Multiple Linear Regression | Python

Multiple Linear Regression (MLR) is an extension of Simple Linear Regression (SLR) that enables the assessment of the relationship between two or more explanatory variables and a single response variable. It accounts for the influence of multiple independent variables on the outcome, making it a powerful tool for modeling and predicting complex relationships in data analysis.

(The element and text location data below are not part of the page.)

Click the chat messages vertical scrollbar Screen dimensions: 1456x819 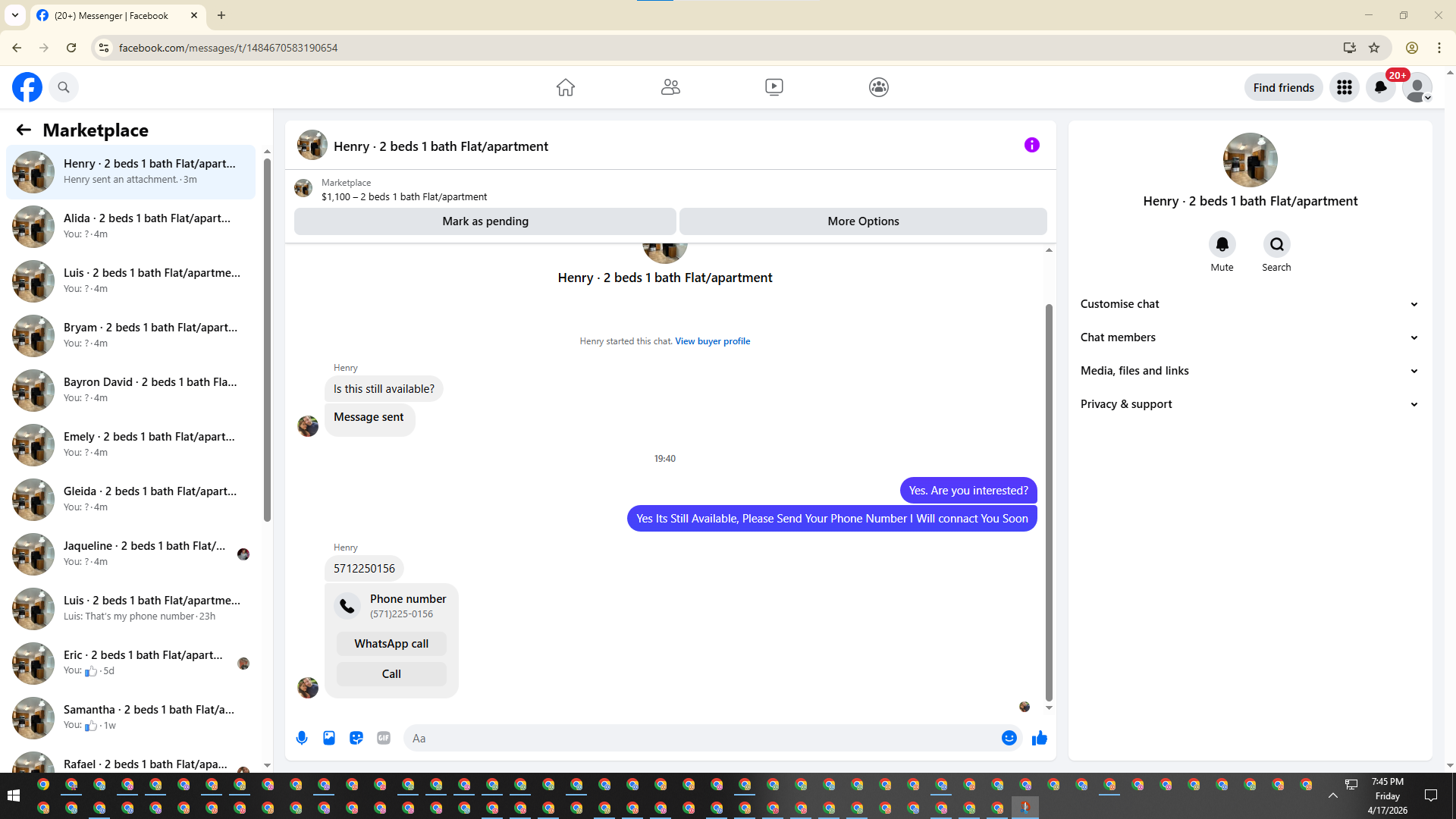click(1049, 500)
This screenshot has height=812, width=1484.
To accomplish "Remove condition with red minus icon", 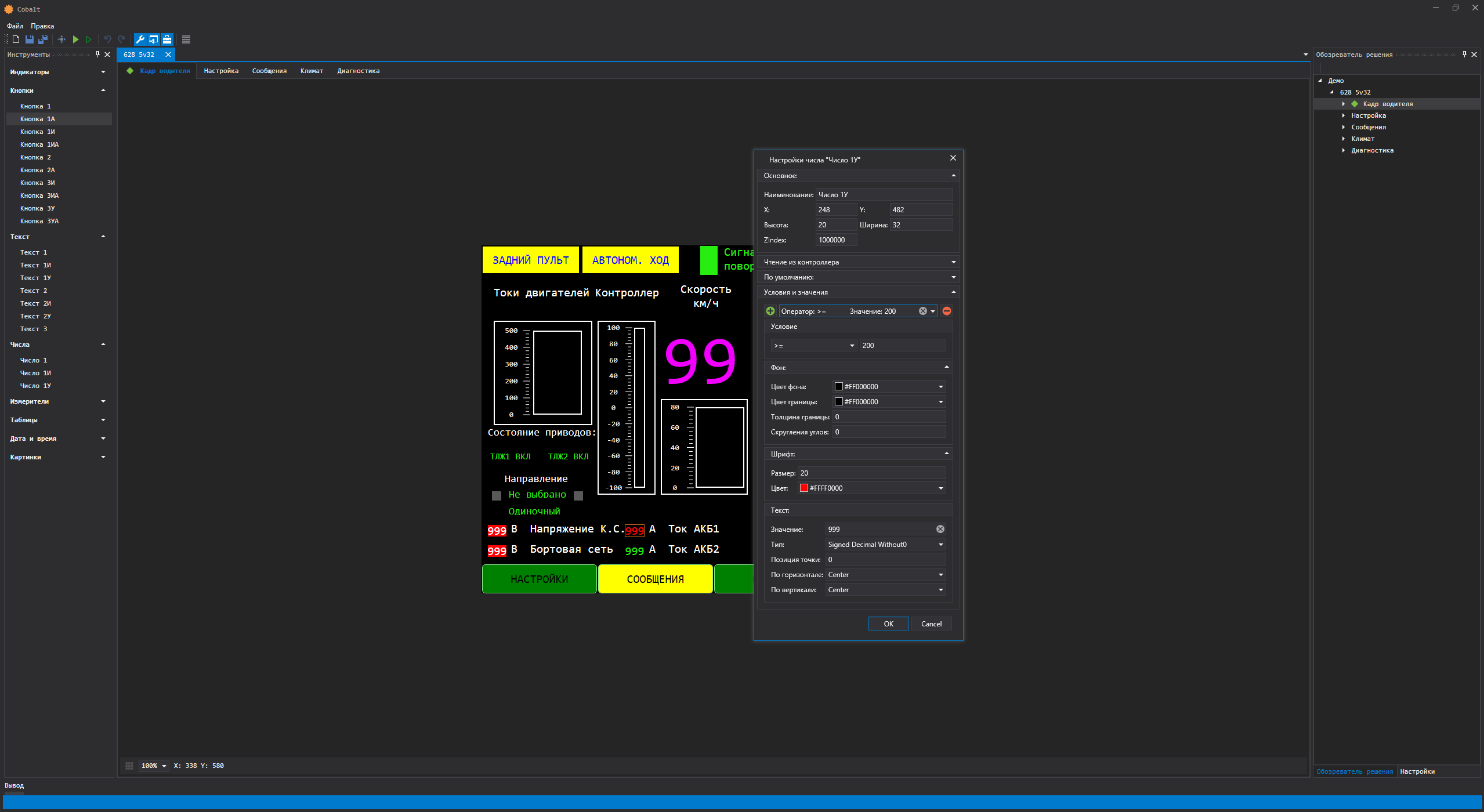I will point(947,311).
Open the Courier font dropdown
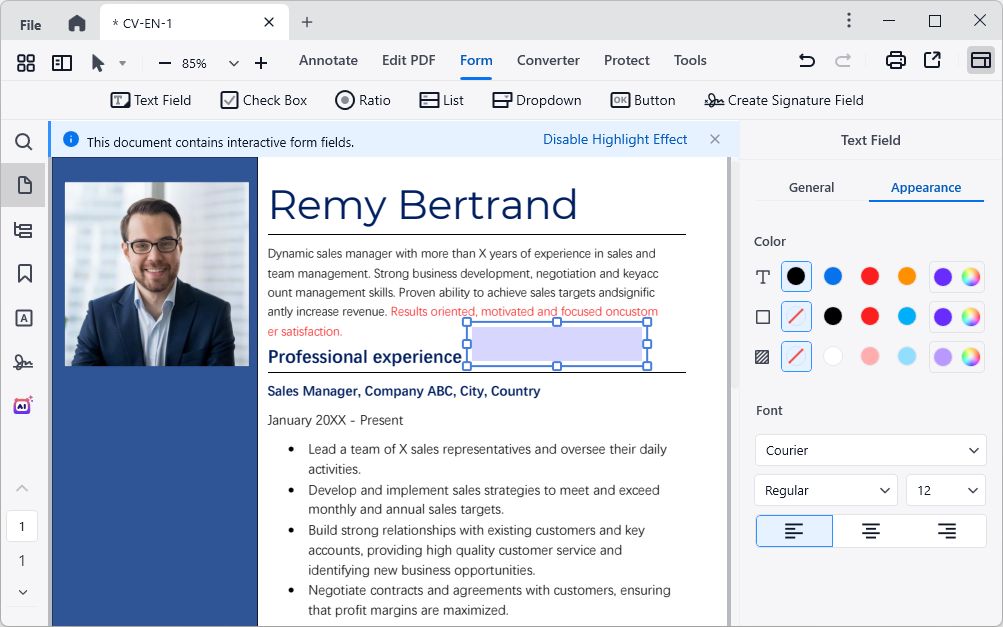This screenshot has width=1003, height=627. point(870,450)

In Simple Linear Regression, the predictive model uses only a single independent variable (also known as the explanatory variable or input variable) to estimate or predict the value of the dependent variable (also known as the response variable or output variable). The relationship between the two variables is represented by a straight line, making it a straightforward technique for understanding the influence of one variable on another and making predictions based on that relationship. With Simple Linear Regression model your data as follows:

y(pred) = b0 + b1 * x

This is a line where y(pred) is the output variable you want to predict, x is the input variable and b0 and b1 are coefficients that you need to estimate that move the line around.

Multiple Linear Regression

Multiple Linear Regression is a machine learning technique that establishes the relationship between a single dependent variable and a set of two or more independent variables. It extends the concept of Simple Linear Regression to handle multiple predictors, allowing for a more comprehensive understanding of how a combination of independent variables influences the dependent variable. The model estimates the coefficients for each independent variable to identify their individual impact on the dependent variable while considering their combined effects.

Let's take an example:

Imagine that you are a tourist guide. You need to provide the price range of food to your clients. The price of those food usually correlates with the Food Quality and Service Quality of the Restaurant. The bigger they are, the more expensive the food was.

Above example explains a linear relationship exists when increasing or decreasing the independent variable(s) results in a corresponding increase or decrease of the dependent variable.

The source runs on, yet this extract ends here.